Alternative to PDFBox - .NET Version
I am trying to read a PDF file line by line using PDFBox.
This is the first time I have ever attempted to do this with a PDF so I am not sure what I was expecting but I thought I would end up with some "mark up", which I could use to parse the lines I was looking for out of the file.
Anyway it didn't work out the way I had planned and I am not sure if that is because I am using the wrong tool or not using the right tool correctly. I managed to extract the text but I didn't really see any mark up that would be usefull to parse the file.

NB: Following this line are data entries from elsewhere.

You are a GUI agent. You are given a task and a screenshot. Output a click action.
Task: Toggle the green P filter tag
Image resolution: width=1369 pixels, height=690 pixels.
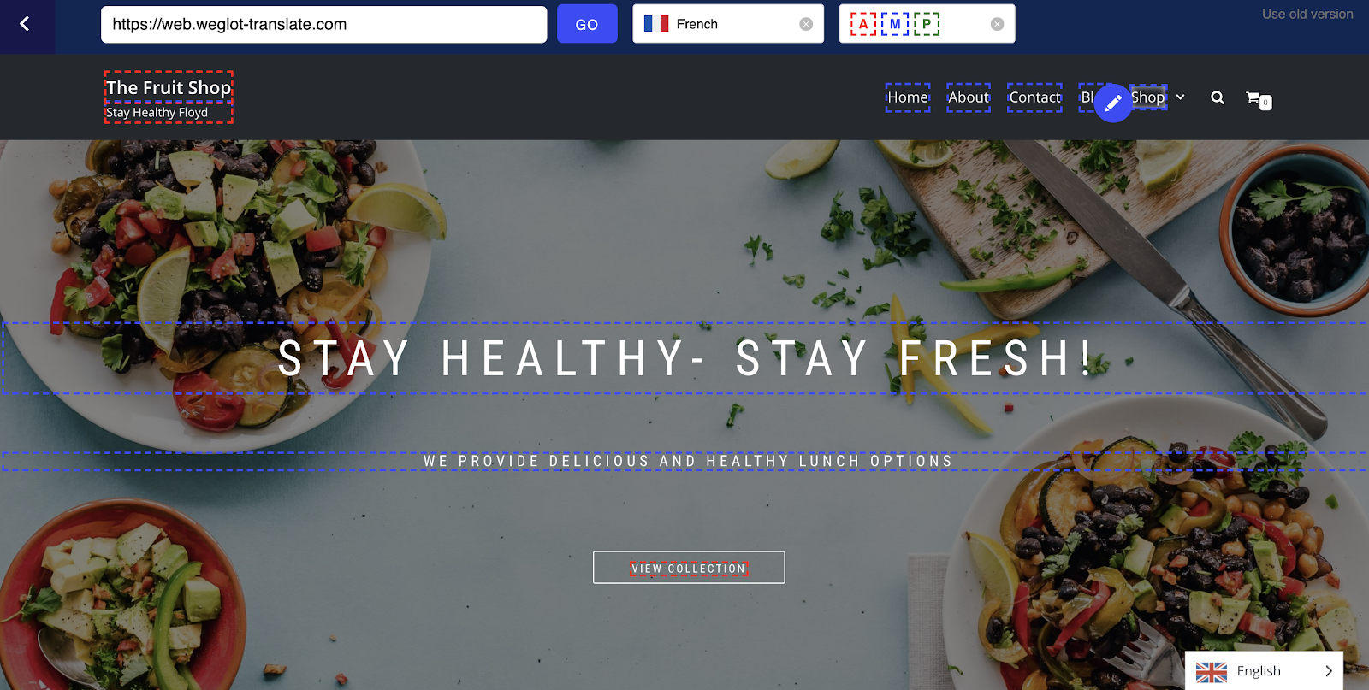[927, 24]
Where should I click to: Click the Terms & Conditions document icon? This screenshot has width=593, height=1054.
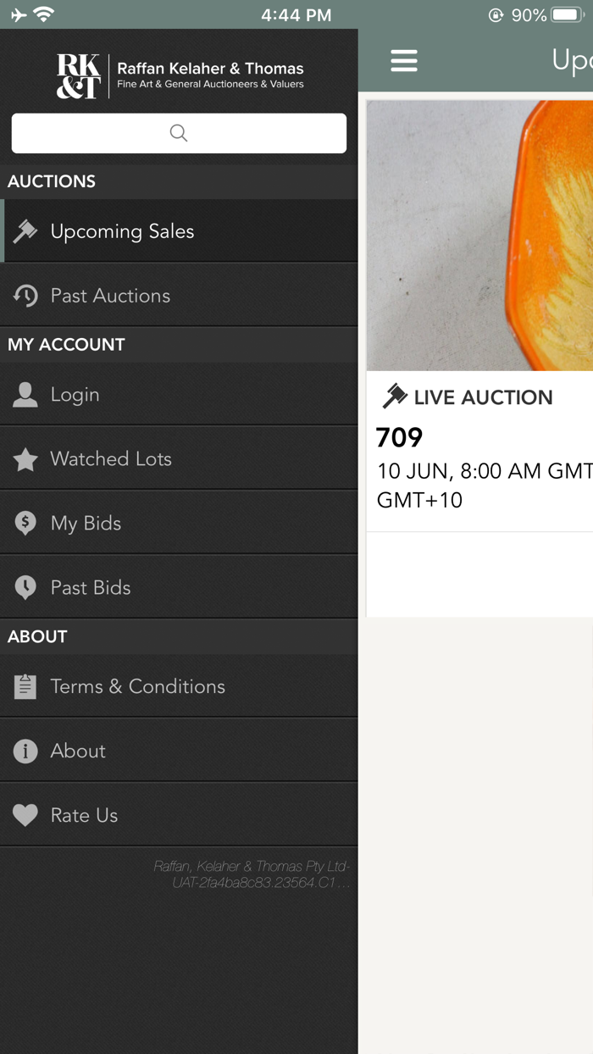[x=25, y=686]
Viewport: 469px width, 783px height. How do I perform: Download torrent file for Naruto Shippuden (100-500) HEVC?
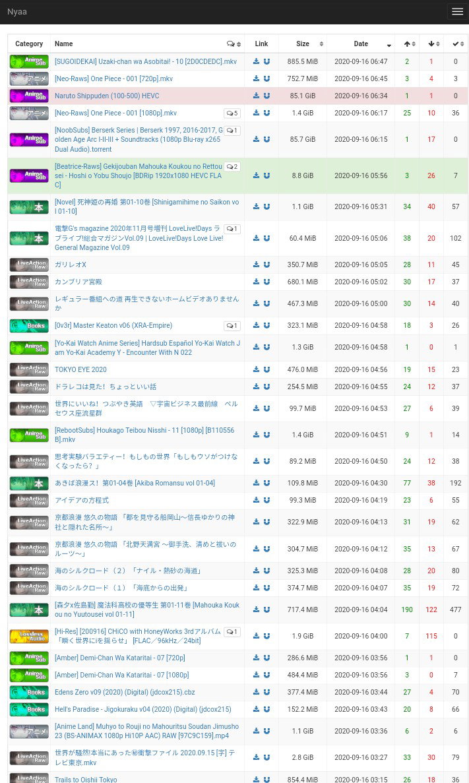point(256,96)
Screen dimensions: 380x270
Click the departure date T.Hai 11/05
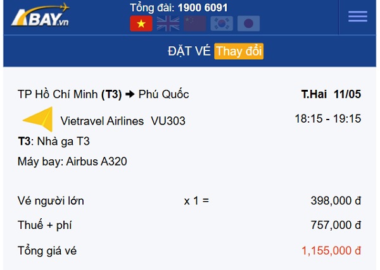click(x=331, y=94)
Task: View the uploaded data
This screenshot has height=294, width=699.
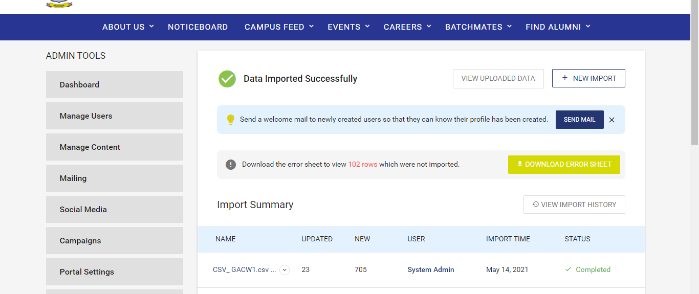Action: [x=498, y=79]
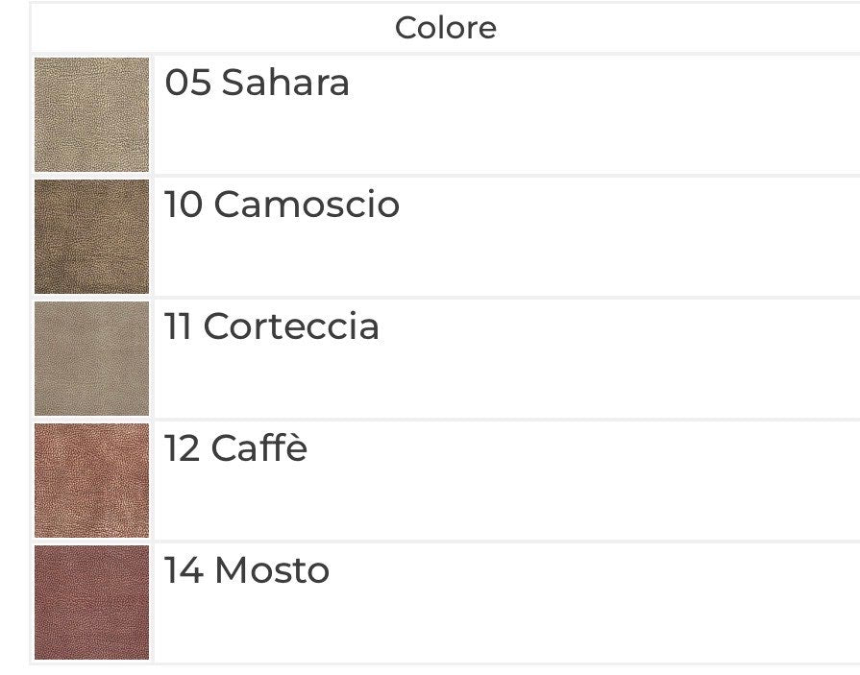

Does anybody have any experiece with extracting test from PDFs. What tool(s) do you recomend?
Re: Alternative to PDFBox - .NET Version
I've never used it but it seems to me that the most commonly used managed PDF library is iText#.
Re: Alternative to PDFBox - .NET Version
hey FastEddie
use itextsharp dll and following is the code posted in vbforums for reading a pdf file
enjoy :-)
vb Code:
Imports iTextSharp.text.pdf
Public Function ParsePdfText(ByVal sourcePDF As String, Optional ByVal fromPageNum As Integer = 0, Optional ByVal toPageNum As Integer = 0) As String
Dim sb As New System.Text.StringBuilder()
Try
Dim reader As New PdfReader(sourcePDF)
Dim pageBytes() As Byte = Nothing
Dim token As PRTokeniser = Nothing
Dim tknType As Integer = -1
Dim tknValue As String = String.Empty
If fromPageNum = 0 Then
fromPageNum = 1
End If
If toPageNum = 0 Then
toPageNum = reader.NumberOfPages
End If
If fromPageNum > toPageNum Then
Throw New ApplicationException("Parameter error: The value of fromPageNum can " & "not be larger than the value of toPageNum")
End If
For i As Integer = fromPageNum To toPageNum Step 1
pageBytes = reader.GetPageContent(i)
If Not IsNothing(pageBytes) Then
token = New PRTokeniser(pageBytes)
While token.NextToken()
tknType = token.TokenType()
tknValue = token.StringValue
If tknType = PRTokeniser.TK_STRING Then
sb.Append(token.StringValue)
'I need to add these additional tests to properly add whitespace to the output string
ElseIf tknType = 1 AndAlso tknValue = "-600" Then
sb.Append(" ")
ElseIf tknType = 10 AndAlso tknValue = "TJ" Then
sb.Append(" ")
End If
End While
End If
Next i
Catch ex As Exception
MessageBox.Show("Exception occured. " & ex.Message)
Return String.Empty
End Try
Return sb.ToString()
End Function
Re: Alternative to PDFBox - .NET Version
Or You can for the ABC Pdf
Re: Alternative to PDFBox - .NET Version
Hi, I tryed the code posted by mr. Su_ki and there's some troubles. Even you try to "make appear" the spaces what Ive discovered is that "end of line"'s are not present. It seems to be related to Tj tokens but I got nothing very clear about this topic yet, can you lend a hand?:wave: